WHAT TO DO >> While you copy the lines below, skip the pictures and keep the rest exact.

Stored records >>
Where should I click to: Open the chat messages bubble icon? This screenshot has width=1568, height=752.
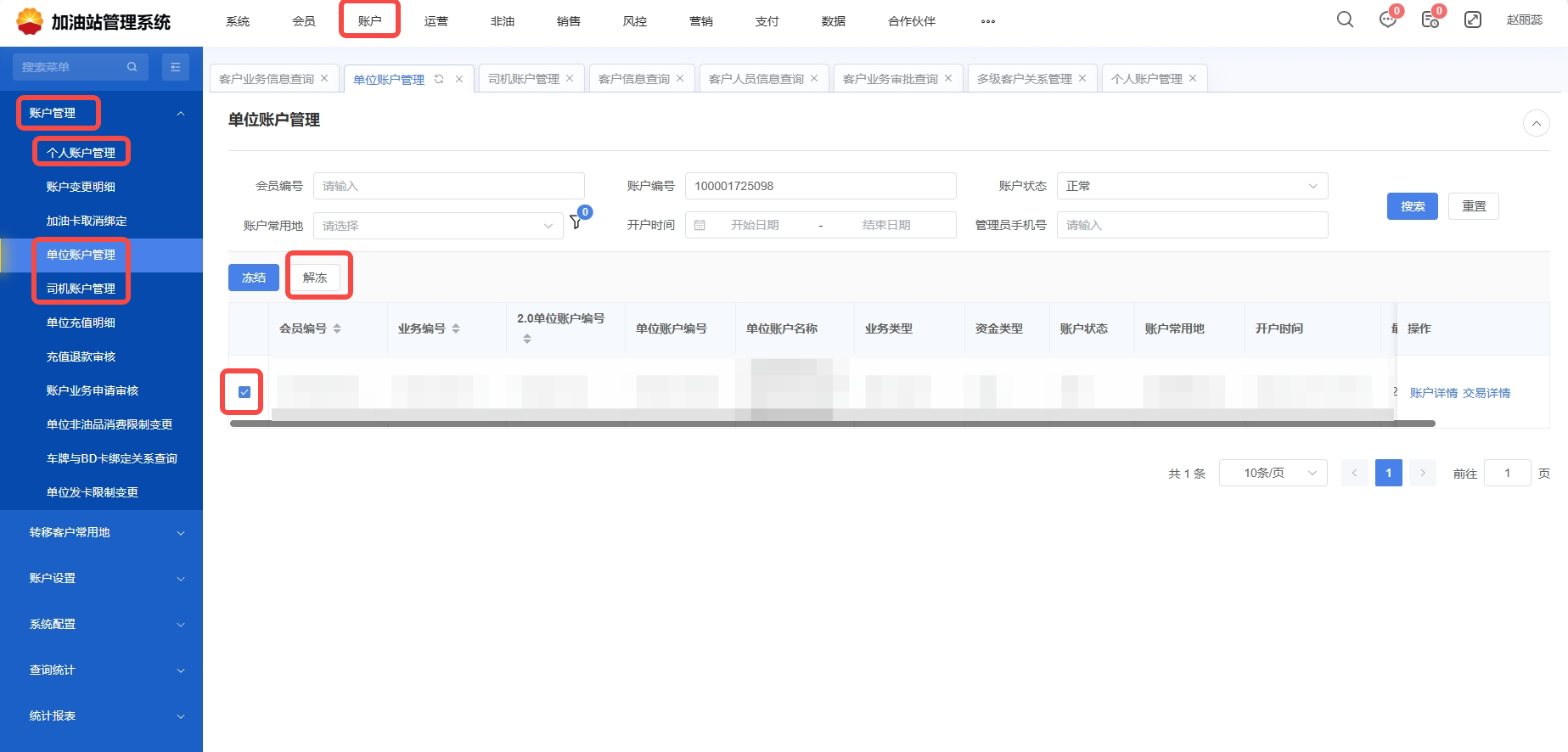(1388, 20)
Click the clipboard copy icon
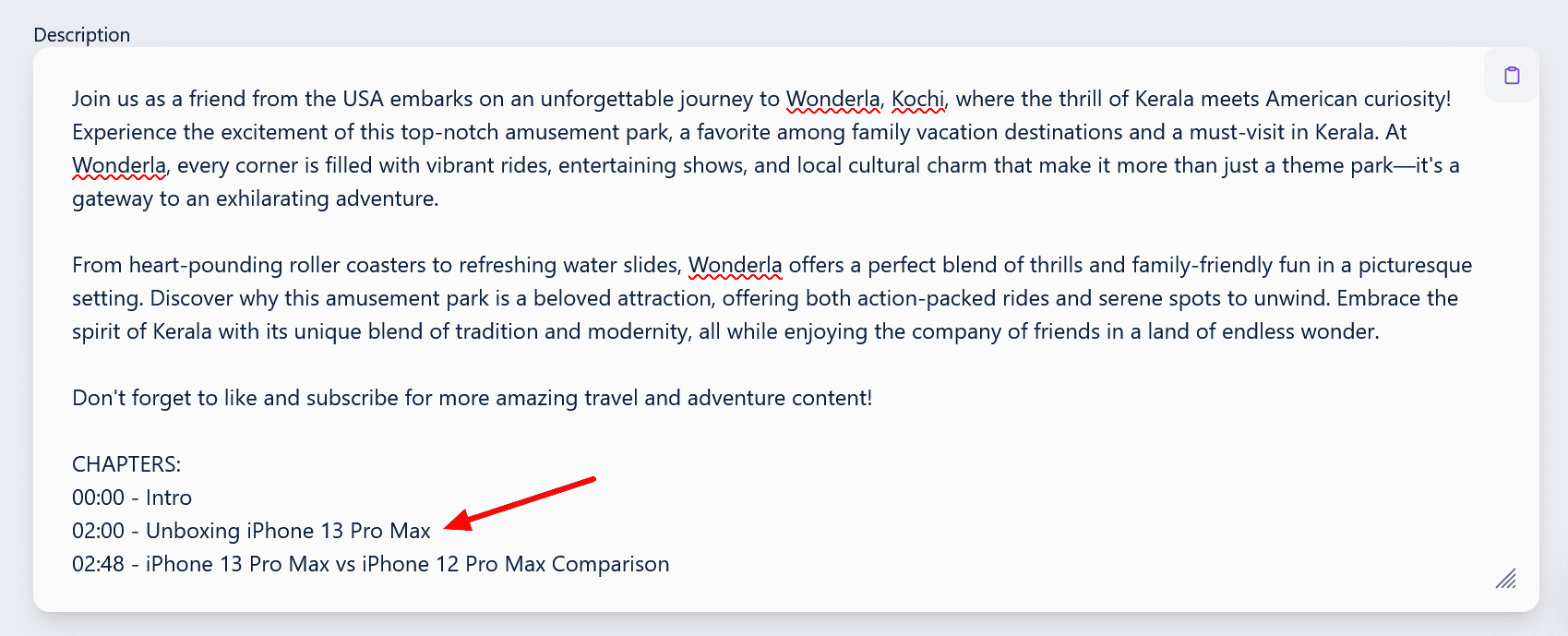This screenshot has height=636, width=1568. [x=1512, y=76]
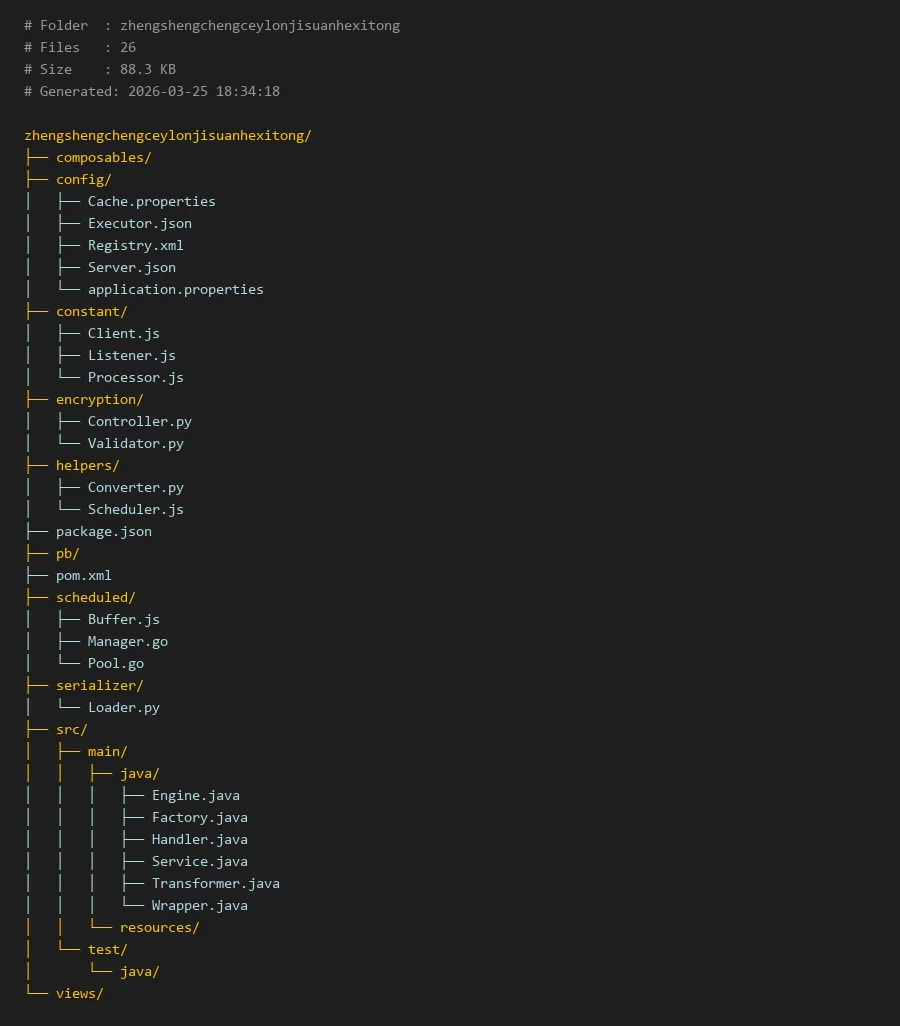Open Listener.js file
Viewport: 900px width, 1026px height.
point(131,355)
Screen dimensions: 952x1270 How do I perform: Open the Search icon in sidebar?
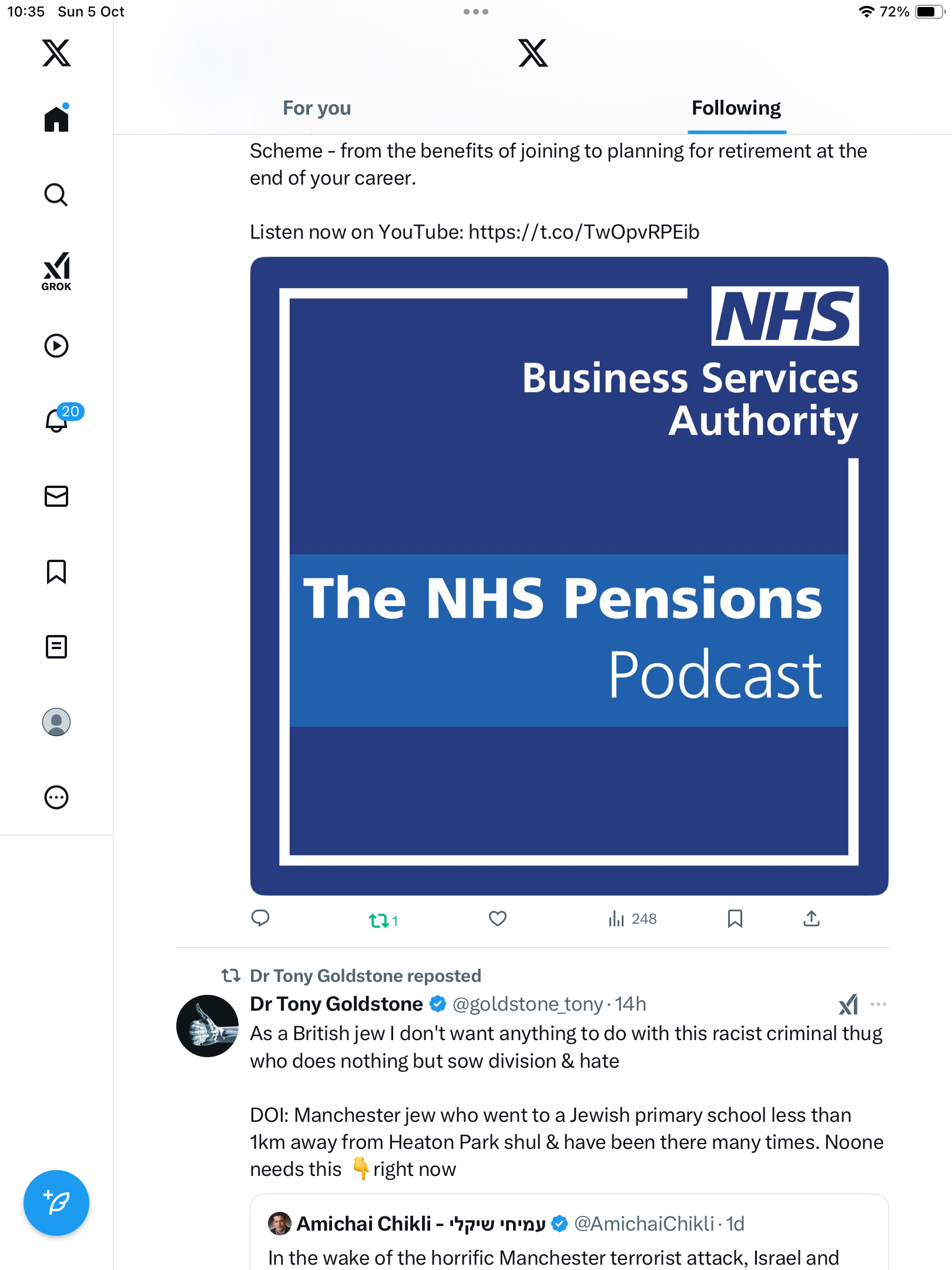[x=56, y=195]
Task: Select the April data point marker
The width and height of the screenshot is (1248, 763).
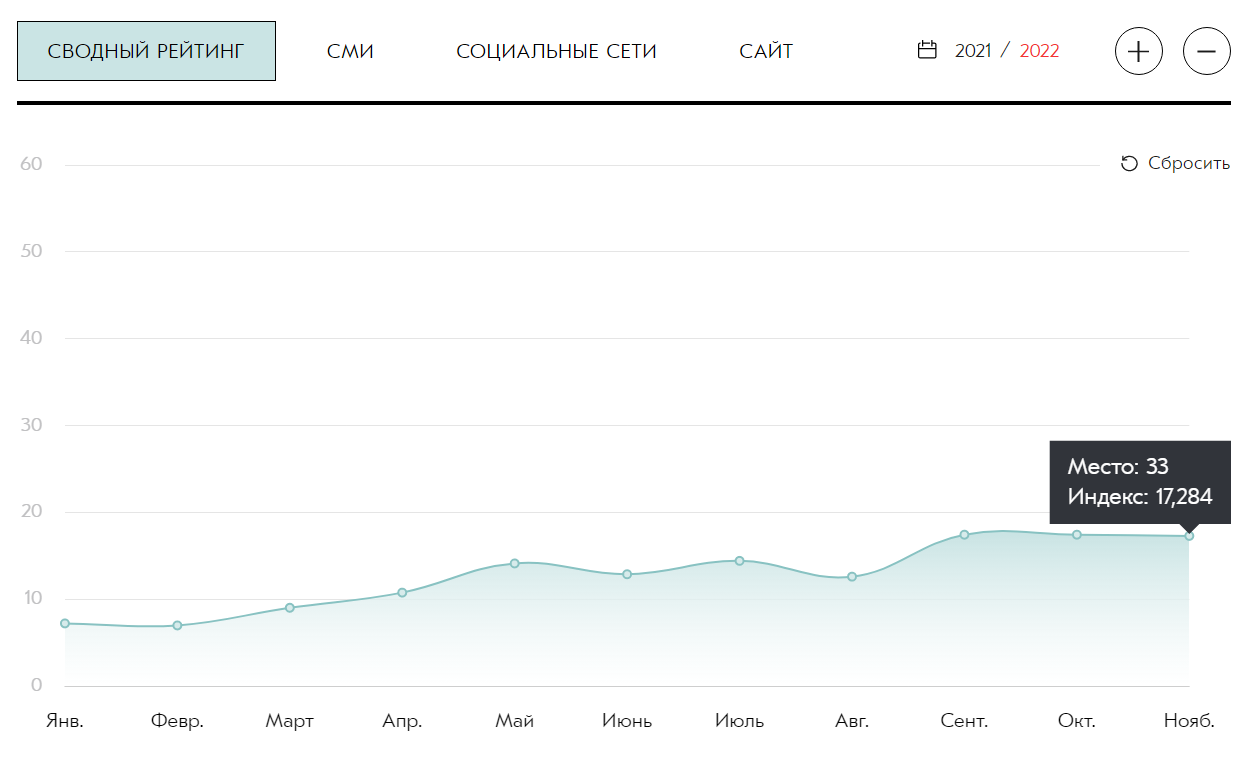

ANSWER BOX >>
Where should I click to: Open the chat messages bubble icon? This screenshot has width=1568, height=752.
(1388, 20)
Click the clipboard copy icon
This screenshot has height=636, width=1568. [x=1512, y=76]
Open Listener.js file
Viewport: 900px width, 1026px height.
point(131,355)
Screen dimensions: 952x1270 How do I perform: Open the Search icon in sidebar?
[x=56, y=195]
Task: Select the April data point marker
The width and height of the screenshot is (1248, 763).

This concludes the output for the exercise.